Michael Davidow's Blog: The Henry Bell Project - Posts Tagged "j-crew"

I and Thou

I started this blog to augment my author’s page on the Goodreads website; then I added it to my Amazon author’s page. Then I recreated it on the Wordpress platform, where three friendly guys have since pressed the “like” button on an entry called “Mad Man.” That was where I mentioned Matthew Weiner’s Mad Men, the AMC television show. That fact stands out to me. Nothing else has produced such an effect.

So in a shameless attempt to market my work accordingly, here is a brand new entry in which I helpfully compare Don Draper to Henry Bell. I am somewhat handicapped in doing so, because I have still never seen Mad Men. But you can learn a lot about it, by reading the news.

Don Draper is the handsome lead character in a glossy soap opera seen and loved by millions. Henry Bell is the burly lead character in a literary novel known to around five people in New Hampshire, Boston, and Washington, D.C. (there is also someone in Los Angeles). Early on, he is described as the “ant” to another ad-man’s “grasshopper.”

Don and his friends seem to drink a lot, but I’m not sure what (there’s an awful lot of discussion out there about how to make “Mad Men” cocktails). Henry drinks scotch, because he’s a Republican (as for his friends: Bertie drinks bourbon, because he’s a Democrat; Walton drinks tequila, because he’s from California; and Pooch drinks anything, because he’s an alcoholic).

Don seems to have some problem with his wife. Henry loves Paula, in spite of their being divorced.

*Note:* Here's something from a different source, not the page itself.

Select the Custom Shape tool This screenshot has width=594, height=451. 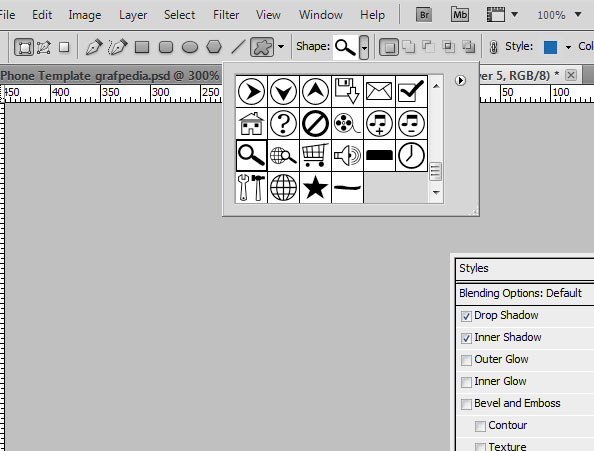click(x=262, y=47)
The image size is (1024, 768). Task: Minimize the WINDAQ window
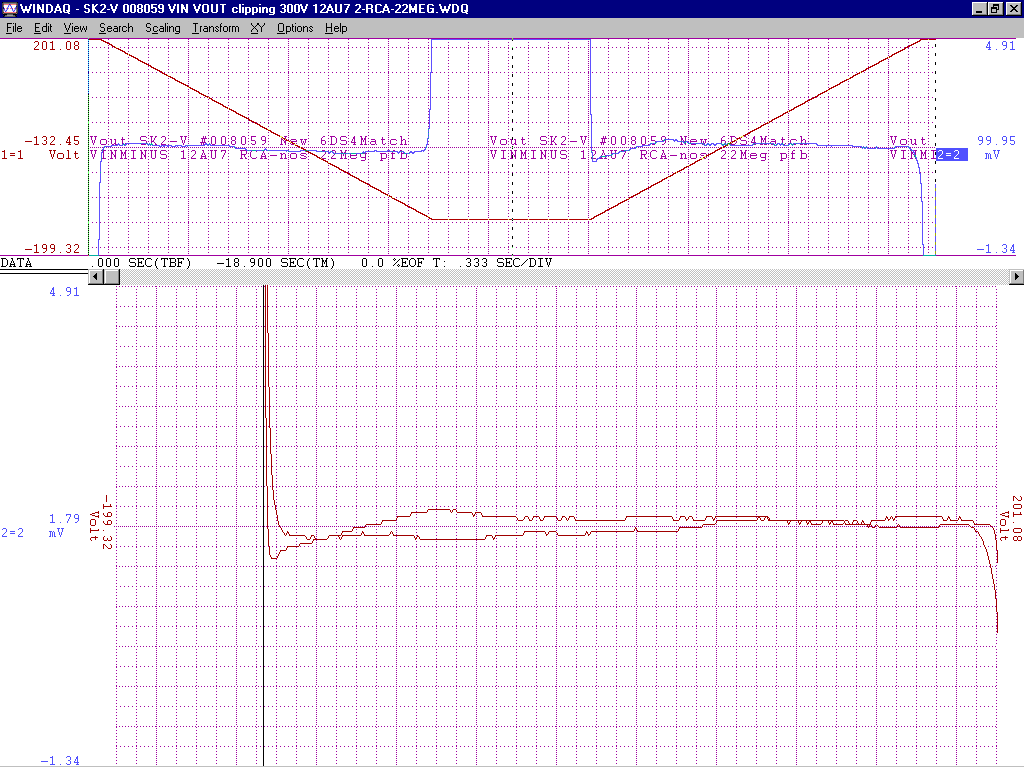point(979,9)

Don has some other existential crisis going on, too, which seems to manifest itself in various shades of sex and wardrobe changes. Henry’s existential crisis has something to do with Ecclesiastes and the work of Thomas Kuhn.

J. Crew is marketing a line of clothing based on Don and his friends. Henry wears the same grey suit in nearly every scene, and I don’t think Peterson’s neckties survived 1973.

Don is haunted by his time in Korea. Henry fought in Italy, where he attempted to avoid getting the clap.

The actor who plays Don shows up on a lot of magazine covers. When I think about who could possibly play Henry, I think about Sterling Hayden, and Bill Holden. Then I wake up, and I go to work.

And I should probably end with this: Mad Men was created by some forty-something Jewish guy who was born in Baltimore, and who really liked the sixties. SPLIT THIRTY was written by some forty-something Jewish guy who was born in Boston, and who really liked the seventies. He wishes Matthew Weiner well. Perhaps they will meet someday.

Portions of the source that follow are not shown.